══ Quoted passage
Treatment for Brown vialetto van laere, fazio londe, and the myopathic form of adult onset coenzyme q10 deficiency.
Because riboflavin is fluorescent under UV light, dilute solutions (0.015-0.025% w/w) are often used to detect leaks or to demonstrate coverage in an industrial system such a chemical blend tank or bioreactor. (See the ASME BPE section on Testing and Inspection for additional details.)
In humans, there is no evidence for riboflavin toxicity produced by excessive intakes, as its low solubility keeps it from being absorbed in dangerous amounts within the digestive tract. Even when 400 mg of riboflavin per day was given orally to subjects in one study for three months to investigate the efficacy of riboflavin in the prevention of migraine headache, no short-term side effects were reported. Although toxic doses can be administered by injection, any excess at nutritionally relevant doses is excreted in the urine, imparting a bright yellow color when in large quantities.
════
Problem set ▸
• a. Output the portion of the riboflavin text that begins with "Treatment for Brown" and ends with "for additional details.)".
• b. Answer these from the riboflavin text:
(i) What concentration range of dilute riboflavin solutions is used to detect leaks or demonstrate coverage?
(ii) In the migraine study, how much riboflavin did subjects take orally each day, and for how long?
(iii) What color does excess riboflavin give the urine when present in large quantities?
You can leave the records aside; nothing here depends on them.
══ Provided material
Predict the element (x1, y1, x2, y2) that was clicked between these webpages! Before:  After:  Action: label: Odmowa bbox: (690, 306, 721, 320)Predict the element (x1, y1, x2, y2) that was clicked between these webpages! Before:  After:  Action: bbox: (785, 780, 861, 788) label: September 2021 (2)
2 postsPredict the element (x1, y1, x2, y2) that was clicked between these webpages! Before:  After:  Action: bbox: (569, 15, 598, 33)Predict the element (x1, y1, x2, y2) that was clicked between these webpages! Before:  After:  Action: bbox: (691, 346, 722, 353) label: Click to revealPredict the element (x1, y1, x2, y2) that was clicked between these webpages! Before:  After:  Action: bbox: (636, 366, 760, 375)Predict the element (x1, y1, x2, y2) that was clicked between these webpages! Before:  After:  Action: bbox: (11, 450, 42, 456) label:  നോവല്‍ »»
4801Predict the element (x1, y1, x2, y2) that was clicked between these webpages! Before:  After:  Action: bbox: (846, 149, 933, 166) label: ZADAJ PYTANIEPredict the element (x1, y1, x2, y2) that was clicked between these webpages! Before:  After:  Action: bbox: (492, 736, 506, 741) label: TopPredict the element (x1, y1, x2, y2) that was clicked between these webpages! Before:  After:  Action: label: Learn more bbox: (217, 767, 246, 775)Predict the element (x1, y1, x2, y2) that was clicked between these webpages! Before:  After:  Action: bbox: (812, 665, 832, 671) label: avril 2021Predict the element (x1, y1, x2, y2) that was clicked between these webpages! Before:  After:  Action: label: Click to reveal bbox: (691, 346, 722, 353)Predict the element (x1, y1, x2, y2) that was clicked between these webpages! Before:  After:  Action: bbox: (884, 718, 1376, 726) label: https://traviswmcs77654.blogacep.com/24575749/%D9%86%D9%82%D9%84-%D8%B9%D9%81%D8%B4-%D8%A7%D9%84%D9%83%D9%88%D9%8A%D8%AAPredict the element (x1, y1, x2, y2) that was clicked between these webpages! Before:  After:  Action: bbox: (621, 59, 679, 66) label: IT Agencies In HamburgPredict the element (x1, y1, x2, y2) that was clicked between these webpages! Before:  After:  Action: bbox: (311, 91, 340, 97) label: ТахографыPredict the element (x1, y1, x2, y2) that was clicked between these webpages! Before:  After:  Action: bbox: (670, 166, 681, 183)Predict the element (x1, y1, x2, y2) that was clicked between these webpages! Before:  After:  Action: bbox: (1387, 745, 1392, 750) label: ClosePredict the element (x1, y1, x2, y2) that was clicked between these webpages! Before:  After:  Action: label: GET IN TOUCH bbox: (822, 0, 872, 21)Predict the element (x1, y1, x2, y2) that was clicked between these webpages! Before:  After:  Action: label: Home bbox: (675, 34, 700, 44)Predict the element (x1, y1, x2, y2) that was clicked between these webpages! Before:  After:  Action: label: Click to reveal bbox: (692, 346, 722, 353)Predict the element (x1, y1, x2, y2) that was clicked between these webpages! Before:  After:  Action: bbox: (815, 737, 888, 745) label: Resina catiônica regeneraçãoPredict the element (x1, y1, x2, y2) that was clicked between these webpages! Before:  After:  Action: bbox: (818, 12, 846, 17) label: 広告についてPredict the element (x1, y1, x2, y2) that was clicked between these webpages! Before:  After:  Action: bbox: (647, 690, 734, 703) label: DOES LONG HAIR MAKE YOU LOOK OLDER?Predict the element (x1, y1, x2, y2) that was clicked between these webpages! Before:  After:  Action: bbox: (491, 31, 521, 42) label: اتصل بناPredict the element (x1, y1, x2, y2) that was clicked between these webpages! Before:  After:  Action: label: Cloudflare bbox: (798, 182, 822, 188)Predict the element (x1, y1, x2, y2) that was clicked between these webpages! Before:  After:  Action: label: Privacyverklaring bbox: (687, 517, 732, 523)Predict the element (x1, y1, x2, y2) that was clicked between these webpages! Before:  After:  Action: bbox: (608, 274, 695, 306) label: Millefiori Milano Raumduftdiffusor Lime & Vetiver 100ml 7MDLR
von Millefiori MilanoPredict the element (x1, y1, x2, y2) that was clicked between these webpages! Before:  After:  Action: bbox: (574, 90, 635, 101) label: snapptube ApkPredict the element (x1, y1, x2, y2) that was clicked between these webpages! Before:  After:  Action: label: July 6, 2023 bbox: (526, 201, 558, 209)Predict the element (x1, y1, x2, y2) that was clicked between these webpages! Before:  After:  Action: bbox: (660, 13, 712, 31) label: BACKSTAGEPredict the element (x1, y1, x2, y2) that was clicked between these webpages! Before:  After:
════
Solution set ▸
• a.
Treatment for Brown vialetto van laere, fazio londe, and the myopathic form of adult onset coenzyme q10 deficiency.
Because riboflavin is fluorescent under UV light, dilute solutions (0.015-0.025% w/w) are often used to detect leaks or to demonstrate coverage in an industrial system such a chemical blend tank or bioreactor. (See the ASME BPE section on Testing and Inspection for additional details.)

• b.
(i) 0.015-0.025% w/w
(ii) 400 mg per day for three months
(iii) Bright yellow